Chadian Soldiers: battling Boko Haram fighters
Chadian Soldiers: battling Boko Haram fighters

Chad sent ground troops into Nigeria for the first time on Tuesday to fight Boko Haram as the Islamist militants escalate their bloody insurgency.

For almost an hour, Chadian warplanes struck Boko Haram positions, then armoured vehicles rolled across the bridge linking Fotokol town in Cameroon with Gamboru in Nigeria, clearing the way for the infantry.

Up until now, Chad’s military had conducted air strikes against the armed extremists, while waiting for authorisation to operate on the ground in Nigeria via Cameroon, which has recently endured Boko Haram raids.

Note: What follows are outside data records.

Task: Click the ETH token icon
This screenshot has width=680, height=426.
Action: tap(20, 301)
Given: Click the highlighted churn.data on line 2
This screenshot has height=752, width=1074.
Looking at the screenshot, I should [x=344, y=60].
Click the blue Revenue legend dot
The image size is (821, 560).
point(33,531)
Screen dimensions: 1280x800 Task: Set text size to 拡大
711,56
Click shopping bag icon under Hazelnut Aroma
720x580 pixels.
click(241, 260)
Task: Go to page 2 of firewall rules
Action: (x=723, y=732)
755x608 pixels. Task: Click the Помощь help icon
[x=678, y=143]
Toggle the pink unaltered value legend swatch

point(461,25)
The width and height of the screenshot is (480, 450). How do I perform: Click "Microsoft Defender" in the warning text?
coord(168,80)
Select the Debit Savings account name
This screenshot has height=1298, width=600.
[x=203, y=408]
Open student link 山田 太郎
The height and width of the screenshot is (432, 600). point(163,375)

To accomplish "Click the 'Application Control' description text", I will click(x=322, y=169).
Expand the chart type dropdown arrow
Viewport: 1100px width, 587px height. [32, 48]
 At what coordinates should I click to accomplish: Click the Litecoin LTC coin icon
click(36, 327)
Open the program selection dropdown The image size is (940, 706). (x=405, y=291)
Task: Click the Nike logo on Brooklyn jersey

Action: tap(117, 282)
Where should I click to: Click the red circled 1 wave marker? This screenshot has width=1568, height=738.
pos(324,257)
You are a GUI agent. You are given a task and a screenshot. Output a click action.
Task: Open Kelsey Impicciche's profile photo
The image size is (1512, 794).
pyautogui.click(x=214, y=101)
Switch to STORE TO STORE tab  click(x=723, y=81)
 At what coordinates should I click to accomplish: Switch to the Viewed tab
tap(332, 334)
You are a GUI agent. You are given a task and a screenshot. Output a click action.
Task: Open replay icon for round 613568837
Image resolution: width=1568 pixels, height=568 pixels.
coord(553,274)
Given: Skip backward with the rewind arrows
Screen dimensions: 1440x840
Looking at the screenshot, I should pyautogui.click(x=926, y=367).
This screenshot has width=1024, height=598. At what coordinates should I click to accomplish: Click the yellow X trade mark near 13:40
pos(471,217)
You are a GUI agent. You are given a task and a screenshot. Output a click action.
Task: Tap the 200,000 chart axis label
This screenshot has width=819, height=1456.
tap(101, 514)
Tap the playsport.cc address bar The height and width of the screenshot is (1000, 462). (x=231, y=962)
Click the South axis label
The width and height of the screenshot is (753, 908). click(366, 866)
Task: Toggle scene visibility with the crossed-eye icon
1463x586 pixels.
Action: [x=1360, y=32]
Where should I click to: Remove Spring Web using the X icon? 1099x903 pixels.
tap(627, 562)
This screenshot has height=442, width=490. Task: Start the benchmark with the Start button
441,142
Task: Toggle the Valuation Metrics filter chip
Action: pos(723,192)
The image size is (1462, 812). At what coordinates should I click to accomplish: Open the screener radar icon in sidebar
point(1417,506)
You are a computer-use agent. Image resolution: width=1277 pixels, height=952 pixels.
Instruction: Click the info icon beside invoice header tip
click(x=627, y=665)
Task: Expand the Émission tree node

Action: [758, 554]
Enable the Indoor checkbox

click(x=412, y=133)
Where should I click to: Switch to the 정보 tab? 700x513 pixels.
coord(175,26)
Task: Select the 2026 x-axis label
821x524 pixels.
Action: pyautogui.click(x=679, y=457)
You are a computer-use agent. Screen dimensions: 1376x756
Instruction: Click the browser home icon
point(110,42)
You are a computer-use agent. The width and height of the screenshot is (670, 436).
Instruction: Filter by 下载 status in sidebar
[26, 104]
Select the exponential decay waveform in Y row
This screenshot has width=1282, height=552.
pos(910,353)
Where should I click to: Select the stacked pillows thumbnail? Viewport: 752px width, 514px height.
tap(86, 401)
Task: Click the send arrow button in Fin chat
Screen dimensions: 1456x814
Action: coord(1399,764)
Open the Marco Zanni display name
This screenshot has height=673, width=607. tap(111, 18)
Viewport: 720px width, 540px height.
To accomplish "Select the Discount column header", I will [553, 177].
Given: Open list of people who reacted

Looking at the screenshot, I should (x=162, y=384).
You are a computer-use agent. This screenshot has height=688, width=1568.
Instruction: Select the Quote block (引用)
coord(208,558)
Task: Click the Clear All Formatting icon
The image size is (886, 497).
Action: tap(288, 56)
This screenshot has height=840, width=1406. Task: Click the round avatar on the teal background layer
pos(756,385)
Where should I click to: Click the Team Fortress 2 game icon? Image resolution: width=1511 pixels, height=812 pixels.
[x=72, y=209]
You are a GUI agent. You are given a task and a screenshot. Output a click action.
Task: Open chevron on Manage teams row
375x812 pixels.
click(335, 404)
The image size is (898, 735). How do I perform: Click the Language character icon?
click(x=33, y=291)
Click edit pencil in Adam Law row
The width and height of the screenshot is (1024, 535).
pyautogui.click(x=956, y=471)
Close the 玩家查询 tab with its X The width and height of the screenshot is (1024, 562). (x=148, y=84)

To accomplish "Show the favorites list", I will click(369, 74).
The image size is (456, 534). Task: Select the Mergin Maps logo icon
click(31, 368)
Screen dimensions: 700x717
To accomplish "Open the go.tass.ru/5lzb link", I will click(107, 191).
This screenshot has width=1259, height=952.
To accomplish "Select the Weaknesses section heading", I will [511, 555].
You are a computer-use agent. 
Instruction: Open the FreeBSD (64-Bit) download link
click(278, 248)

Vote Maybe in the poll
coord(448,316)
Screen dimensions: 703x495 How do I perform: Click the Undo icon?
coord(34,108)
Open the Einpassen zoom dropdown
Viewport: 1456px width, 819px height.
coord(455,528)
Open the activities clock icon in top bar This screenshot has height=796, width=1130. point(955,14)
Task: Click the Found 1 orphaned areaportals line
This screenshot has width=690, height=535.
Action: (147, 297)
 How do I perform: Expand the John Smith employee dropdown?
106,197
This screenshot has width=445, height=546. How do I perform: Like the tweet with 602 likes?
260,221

The entire Chadian contingent of about 2,000 troops had crossed the frontier by midday without a shot being fired, an AFP correspondent saw.

Chad’s President Idriss Deby Itno sent soldiers to Cameroon in mid-January to help take on Boko Haram, whose raids, massacres and abductions are estimated to have claimed 13,000 lives since the movement emerged in northern Nigeria in 2009.

Nigerian authorities said late Monday that Gamboru had been reclaimed after three days of air strikes by Chadian warplanes against Boko Haram positions in the region.

The Nigerian army, which has been criticised for its inadequacy in failing to crush the insurgency, also annnounced the recapture of Mafa, Mallam Fatori, Abadam and Marte towns.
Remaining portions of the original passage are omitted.